O caso ocorreu após a detenção de Herzog, em 25 de outubro de 1975, quando foi interrogado, torturado e assassinado "em um contexto sistemático e generalizado de ataques contra a população civil, considerada como opositora à ditadura brasileira", segundo a corte, sediada em San José, na Costa Rica.

A instância ressaltou que as principais vítimas destes abusos eram jornalistas e membros do Partido Comunista Brasileiro, durante a ditadura que governou o Brasil entre 1964 e 1985.

Diretor de jornalismo da TV Cultura, Vladimir Herzog foi convocado pelo DOI-Codi em 1975 a prestar depoimento sobre seus vínculos com o Partido Comunista Brasileiro (PCB). No dia seguinte, estava morto. No mesmo dia da prisão, o Exército divulgou que Herzog tinha se suicidado e confirmou a versão em uma posterior investigação da jurisdição militar. A versão oficial, supostamente corroborada por uma foto do jornalista enforcado, não convenceu.

Na imagem, Vlado estava de joelhos dobrados, com a cabeça pendida para a direita e o pescoço preso a uma tira de pano.

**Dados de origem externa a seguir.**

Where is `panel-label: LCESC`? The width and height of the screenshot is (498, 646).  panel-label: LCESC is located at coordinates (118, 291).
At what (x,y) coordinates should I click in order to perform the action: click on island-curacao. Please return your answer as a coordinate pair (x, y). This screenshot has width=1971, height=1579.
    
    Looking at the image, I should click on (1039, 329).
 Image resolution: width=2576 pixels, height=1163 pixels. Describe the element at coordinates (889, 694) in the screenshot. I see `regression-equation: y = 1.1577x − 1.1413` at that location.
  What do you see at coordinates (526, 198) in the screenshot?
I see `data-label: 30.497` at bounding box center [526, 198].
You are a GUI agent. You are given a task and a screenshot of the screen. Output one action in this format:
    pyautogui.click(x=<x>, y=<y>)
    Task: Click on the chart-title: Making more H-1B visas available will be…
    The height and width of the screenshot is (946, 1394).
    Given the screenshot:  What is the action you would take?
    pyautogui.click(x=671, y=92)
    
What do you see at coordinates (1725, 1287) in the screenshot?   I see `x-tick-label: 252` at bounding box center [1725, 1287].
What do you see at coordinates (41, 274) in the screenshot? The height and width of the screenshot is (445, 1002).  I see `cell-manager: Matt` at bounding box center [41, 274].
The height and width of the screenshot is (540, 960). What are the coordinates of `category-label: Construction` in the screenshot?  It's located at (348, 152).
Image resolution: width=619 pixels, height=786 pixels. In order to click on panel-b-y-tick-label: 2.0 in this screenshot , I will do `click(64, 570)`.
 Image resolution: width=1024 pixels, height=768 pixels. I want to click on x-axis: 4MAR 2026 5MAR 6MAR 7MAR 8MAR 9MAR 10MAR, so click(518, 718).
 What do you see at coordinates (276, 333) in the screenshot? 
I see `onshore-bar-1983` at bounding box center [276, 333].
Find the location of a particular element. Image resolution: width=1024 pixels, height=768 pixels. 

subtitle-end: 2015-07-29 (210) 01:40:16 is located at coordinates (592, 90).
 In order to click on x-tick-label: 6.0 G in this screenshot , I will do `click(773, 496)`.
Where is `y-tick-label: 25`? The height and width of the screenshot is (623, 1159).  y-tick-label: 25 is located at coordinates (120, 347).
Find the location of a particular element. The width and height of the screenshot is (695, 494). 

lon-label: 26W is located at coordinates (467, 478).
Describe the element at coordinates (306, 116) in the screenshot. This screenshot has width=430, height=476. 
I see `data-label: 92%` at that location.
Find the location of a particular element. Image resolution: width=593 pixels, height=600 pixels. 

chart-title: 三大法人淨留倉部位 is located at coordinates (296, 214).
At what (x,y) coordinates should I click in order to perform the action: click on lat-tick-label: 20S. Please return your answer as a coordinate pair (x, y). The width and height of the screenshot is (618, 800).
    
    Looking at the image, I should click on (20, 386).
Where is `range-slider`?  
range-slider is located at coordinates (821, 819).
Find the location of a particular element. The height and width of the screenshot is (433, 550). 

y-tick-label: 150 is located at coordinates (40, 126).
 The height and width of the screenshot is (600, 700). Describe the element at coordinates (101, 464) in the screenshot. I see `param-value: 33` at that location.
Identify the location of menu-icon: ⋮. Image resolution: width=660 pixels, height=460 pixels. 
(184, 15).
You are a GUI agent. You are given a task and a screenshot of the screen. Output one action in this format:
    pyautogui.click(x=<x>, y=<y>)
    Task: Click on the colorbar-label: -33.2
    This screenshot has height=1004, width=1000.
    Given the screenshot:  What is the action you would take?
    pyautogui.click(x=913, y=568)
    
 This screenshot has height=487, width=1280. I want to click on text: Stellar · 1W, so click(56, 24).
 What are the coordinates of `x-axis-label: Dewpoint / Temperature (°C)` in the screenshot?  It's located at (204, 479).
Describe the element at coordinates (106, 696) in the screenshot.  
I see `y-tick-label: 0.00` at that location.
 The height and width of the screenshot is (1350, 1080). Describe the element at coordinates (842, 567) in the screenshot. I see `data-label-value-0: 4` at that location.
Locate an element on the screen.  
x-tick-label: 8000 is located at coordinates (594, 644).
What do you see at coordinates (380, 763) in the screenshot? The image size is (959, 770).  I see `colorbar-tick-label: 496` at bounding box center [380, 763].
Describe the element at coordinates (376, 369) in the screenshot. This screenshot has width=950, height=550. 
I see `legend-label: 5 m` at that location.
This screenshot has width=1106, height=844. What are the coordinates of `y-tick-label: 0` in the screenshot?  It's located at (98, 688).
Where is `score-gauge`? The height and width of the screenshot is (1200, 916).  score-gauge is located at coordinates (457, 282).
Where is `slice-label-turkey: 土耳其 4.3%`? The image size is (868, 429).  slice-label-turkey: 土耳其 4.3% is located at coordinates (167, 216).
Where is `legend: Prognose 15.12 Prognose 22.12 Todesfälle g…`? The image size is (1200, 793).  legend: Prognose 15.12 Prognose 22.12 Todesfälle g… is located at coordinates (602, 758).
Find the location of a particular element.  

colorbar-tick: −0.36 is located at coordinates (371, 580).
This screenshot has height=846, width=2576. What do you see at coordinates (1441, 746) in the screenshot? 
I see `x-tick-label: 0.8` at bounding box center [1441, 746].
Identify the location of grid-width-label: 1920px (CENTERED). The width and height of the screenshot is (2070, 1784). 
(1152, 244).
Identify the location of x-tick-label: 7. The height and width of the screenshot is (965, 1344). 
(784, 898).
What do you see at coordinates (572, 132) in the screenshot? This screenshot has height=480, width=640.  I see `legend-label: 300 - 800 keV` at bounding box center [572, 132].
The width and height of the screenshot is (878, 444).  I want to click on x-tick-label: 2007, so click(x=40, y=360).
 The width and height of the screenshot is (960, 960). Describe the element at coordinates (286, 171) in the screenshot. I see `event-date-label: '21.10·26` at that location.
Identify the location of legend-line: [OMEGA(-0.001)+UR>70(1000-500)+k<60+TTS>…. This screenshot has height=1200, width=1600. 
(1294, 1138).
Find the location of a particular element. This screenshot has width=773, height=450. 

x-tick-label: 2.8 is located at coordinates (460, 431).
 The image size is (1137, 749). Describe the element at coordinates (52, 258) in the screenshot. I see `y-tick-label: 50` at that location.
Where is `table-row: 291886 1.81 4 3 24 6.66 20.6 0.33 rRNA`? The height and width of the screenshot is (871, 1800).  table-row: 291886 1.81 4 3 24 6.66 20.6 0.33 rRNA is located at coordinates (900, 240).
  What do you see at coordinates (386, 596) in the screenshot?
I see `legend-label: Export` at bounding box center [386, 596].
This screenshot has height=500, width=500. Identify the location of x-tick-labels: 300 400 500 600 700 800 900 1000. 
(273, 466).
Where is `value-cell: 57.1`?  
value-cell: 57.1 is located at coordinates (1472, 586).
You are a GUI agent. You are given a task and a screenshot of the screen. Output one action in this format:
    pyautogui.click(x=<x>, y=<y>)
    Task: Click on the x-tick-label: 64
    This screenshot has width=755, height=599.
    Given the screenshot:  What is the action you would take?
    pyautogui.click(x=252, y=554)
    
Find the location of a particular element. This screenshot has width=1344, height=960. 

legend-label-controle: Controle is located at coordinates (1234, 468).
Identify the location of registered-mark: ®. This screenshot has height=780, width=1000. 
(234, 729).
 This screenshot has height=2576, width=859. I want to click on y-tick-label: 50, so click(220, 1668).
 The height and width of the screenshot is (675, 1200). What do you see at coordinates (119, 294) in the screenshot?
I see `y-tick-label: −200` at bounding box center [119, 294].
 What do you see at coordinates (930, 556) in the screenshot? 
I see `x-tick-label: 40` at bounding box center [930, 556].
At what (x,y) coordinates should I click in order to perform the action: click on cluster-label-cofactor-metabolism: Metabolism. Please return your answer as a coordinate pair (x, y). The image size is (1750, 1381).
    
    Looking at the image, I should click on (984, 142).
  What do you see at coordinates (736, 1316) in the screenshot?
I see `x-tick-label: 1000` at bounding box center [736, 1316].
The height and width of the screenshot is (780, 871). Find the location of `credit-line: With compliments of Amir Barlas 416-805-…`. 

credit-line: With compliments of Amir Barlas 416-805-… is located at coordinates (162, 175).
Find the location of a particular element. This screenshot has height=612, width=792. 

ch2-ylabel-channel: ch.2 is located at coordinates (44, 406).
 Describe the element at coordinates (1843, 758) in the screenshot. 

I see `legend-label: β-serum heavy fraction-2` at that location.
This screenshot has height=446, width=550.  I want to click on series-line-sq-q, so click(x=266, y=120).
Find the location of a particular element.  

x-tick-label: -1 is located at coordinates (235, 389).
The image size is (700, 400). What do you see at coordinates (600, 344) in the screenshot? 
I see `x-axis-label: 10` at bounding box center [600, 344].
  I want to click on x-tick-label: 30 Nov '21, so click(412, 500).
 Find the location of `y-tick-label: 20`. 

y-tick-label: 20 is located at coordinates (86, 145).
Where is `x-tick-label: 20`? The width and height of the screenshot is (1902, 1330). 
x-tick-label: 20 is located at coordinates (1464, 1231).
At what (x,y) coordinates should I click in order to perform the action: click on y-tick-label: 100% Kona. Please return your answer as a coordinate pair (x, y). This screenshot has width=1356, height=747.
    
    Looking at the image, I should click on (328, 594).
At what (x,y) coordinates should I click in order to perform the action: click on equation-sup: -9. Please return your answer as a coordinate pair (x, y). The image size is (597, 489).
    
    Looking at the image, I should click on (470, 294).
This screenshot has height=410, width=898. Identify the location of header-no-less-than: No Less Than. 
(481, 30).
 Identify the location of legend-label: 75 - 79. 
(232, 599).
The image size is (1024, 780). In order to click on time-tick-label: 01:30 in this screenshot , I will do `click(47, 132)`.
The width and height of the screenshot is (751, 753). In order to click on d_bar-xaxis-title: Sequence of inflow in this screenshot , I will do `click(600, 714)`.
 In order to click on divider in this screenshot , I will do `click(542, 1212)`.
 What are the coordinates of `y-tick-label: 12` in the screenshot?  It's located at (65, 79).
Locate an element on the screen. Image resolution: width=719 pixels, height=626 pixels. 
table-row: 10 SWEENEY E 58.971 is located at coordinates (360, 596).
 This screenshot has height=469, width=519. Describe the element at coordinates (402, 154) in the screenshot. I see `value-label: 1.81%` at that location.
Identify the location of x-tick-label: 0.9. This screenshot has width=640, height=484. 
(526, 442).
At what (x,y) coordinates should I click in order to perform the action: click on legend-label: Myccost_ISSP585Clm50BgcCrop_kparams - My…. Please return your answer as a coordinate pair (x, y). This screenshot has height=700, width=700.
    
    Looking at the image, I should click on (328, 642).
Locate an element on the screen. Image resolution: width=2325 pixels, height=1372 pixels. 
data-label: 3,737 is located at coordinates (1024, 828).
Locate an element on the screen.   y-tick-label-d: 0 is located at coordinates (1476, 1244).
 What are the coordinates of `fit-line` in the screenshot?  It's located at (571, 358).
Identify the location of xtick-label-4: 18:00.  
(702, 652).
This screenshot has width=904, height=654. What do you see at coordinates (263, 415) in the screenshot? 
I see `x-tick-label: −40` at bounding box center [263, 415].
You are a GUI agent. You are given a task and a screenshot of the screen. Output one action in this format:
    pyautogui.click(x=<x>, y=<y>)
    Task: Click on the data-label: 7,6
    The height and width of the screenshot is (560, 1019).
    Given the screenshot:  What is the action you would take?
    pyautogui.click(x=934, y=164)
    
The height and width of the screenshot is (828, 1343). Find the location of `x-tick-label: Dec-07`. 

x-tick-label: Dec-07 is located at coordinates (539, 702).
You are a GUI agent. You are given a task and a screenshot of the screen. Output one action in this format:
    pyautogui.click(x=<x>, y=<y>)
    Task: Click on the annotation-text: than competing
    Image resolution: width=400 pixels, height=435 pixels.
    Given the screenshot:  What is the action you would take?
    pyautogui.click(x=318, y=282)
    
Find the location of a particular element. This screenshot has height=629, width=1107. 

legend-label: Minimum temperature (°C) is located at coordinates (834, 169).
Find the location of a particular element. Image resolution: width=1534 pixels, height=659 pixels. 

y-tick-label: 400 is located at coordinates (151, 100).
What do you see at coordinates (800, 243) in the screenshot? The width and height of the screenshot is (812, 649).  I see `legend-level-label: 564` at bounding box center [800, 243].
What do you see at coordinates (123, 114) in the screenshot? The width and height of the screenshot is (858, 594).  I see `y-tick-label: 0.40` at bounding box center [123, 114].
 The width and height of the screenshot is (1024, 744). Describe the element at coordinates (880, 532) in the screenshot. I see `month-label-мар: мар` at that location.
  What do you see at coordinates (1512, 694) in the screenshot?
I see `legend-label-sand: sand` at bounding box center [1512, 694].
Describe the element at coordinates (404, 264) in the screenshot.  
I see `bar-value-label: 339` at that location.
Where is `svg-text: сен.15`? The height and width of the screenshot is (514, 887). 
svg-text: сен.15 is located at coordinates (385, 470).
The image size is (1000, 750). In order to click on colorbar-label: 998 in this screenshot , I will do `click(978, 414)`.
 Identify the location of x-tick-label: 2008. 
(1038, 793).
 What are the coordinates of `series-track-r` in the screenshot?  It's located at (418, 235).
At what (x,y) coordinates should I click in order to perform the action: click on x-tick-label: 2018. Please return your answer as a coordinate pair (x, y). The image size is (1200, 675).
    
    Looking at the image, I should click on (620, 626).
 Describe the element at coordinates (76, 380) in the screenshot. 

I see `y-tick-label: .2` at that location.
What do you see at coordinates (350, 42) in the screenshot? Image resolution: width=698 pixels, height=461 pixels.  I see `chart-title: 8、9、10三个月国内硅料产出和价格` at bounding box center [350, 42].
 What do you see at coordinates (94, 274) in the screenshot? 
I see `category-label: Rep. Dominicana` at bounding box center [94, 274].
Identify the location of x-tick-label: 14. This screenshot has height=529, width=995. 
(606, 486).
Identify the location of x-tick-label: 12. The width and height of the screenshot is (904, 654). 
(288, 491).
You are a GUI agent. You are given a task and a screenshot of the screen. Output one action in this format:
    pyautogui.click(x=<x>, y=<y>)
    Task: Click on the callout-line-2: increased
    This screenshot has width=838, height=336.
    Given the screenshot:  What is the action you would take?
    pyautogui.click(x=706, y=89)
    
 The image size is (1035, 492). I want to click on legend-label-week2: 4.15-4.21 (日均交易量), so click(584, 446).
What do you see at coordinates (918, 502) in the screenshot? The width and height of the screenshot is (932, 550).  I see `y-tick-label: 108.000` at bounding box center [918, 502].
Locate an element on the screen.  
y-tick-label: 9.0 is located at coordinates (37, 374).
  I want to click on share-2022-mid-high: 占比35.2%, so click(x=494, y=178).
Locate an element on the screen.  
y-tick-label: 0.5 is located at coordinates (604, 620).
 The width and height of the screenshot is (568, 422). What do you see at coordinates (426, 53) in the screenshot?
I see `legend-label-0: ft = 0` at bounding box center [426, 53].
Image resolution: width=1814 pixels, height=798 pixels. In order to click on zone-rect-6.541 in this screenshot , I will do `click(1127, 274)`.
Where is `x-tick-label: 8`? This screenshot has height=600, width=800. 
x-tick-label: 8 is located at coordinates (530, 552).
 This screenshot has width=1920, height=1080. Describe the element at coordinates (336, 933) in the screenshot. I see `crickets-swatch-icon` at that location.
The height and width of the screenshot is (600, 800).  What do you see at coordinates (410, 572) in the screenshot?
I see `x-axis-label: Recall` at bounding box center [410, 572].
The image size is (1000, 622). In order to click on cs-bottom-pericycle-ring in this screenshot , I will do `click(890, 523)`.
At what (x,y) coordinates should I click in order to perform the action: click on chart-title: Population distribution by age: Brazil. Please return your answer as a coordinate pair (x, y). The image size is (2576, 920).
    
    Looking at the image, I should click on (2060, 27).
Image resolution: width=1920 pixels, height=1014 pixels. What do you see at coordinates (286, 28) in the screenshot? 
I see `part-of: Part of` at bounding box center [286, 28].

A "fake news" da ditadura não resistiu à verdade indiscutível, testemunhada por colegas jornalistas de Herzog também detidos: ele havia sido torturado e morto pelos militares. 

O assassinato coincidia com uma greve estudantil em algumas das principais univerisidades de São Paulo. Organizado por Dom Paulo Evaristo Arns, o ato inter-religioso em homenagem à Herzog reuniu 8 mil cidadãos na Catedral da Sé em outubro daquele ano. O número poderia ser maior não fosse o esforço dos militares em dificultar o acesso da população ao local.

Novas investigações foram iniciadas em 1992 e 2007, mas as duas foram arquivadas em aplicação à lei de anistia.

Durante as audiências perante o tribunal interamericano, "o Brasil reconheceu que a conduta estatal de prisão arbitrária, tortura e morte de Vladimir Herzog causou aos familiares uma dor severa, reconhecendo sua responsabilidade" no caso, informou a corte em um comunicado.

Em sua sentença, a Corte IDH determinou que a morte de Herzog foi um "crime contra a humanidade", razão pela qual o Estado não podia invocar a prescrição do crime ou a lei de anistia para evitar sua investigação e a sanção dos responsáveis.

Destacou ainda que o Brasil violou os direitos às garantias judiciais e à proteção da mulher e dos filhos de Herzog, e que o país descumpriu sua obrigação de adequar sua legislação interna à Convenção Americana de Direitos Humanos, ao manter a lei de anistia vigente.

O tribunal ordenou ao Brasil várias medidas de reparação, como a investigação dos fatos ocorridos com a detenção de Herzog para identificar e sancionar os responsáveis por sua tortura e morte.